Not always. Conventional construction loans typically require 20% or more, but FHA construction-to-permanent loans can be done with as little as 3.5% down if you meet credit and income guidelines.[5] VA construction loans are also available with $0 down for eligible service members and veterans. If you already own the land, your land equity can usually count toward the down payment requirement.
Is it hard to qualify for a construction loan?
Yes, relative to a traditional mortgage. Conventional construction loans typically require a 680+ FICO, 20%+ down, two to six months of cash reserves, and an approved builder. FHA construction-to-permanent loans loosen the credit and down payment bar but add the requirement that your builder be FHA-approved.
How long does construction loan approval take?
A clean construction loan file usually takes 30 to 60 days to underwrite and close.
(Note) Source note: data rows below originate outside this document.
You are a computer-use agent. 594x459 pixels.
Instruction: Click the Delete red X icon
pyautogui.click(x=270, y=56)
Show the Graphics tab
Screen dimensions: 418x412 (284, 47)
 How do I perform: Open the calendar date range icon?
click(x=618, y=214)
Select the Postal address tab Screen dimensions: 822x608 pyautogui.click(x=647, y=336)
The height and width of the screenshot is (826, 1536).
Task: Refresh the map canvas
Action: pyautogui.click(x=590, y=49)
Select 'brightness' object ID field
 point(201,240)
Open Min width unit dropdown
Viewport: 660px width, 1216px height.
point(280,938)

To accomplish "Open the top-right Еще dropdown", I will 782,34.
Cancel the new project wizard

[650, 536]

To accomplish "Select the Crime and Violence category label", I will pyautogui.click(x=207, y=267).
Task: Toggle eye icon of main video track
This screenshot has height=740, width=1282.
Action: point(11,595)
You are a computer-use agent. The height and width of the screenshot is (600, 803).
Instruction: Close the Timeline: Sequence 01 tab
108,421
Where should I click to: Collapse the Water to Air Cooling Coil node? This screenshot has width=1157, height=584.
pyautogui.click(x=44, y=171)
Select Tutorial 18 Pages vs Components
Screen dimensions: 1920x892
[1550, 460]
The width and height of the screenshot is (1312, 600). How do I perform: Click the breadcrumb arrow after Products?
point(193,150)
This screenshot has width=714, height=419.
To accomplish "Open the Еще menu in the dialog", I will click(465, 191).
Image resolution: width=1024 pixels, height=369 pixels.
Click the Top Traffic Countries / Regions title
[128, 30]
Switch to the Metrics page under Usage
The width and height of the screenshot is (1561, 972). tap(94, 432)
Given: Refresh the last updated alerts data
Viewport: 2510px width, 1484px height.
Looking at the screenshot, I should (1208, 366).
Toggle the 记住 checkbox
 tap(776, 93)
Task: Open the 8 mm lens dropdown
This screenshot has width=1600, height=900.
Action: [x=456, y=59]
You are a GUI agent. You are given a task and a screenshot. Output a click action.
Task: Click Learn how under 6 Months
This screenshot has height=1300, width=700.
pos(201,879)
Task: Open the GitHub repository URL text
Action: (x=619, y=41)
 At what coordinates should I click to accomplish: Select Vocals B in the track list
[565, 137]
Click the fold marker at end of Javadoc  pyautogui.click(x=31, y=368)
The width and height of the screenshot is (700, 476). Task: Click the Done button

Builder approval can add 2 to 4 weeks if your builder isn't already on the lender's list, which is why most experienced construction LOs run the builder check on day one.
Why would a construction loan be denied?
The most common reasons: builder not approved or under-capitalized; the future-value appraisal came in below the build budget; the borrower's contingency reserve was too thin to satisfy underwriting; the borrower can't carry rent or an existing mortgage plus construction interest; or title or lien issues on the land.
Can I refinance a construction-only loan into a mortgage with a different lender?
Yes. You're not locked into refinancing with the original construction loan lender. That said, the original lender is usually the path of least resistance because they already have your file. Shop at month nine of a 12-month construction loan to give yourself room to switch if better terms are available elsewhere.
Does FHA, VA, or USDA offer construction loans?
FHA offers a 203(b) construction-to-permanent loan and the 203(k) renovation loan. VA offers a construction loan for eligible veterans (though many lenders don't originate it). USDA offers a Single Close Construction-to-Permanent Loan in eligible rural areas. All three have stricter builder and property requirements than conventional construction loans.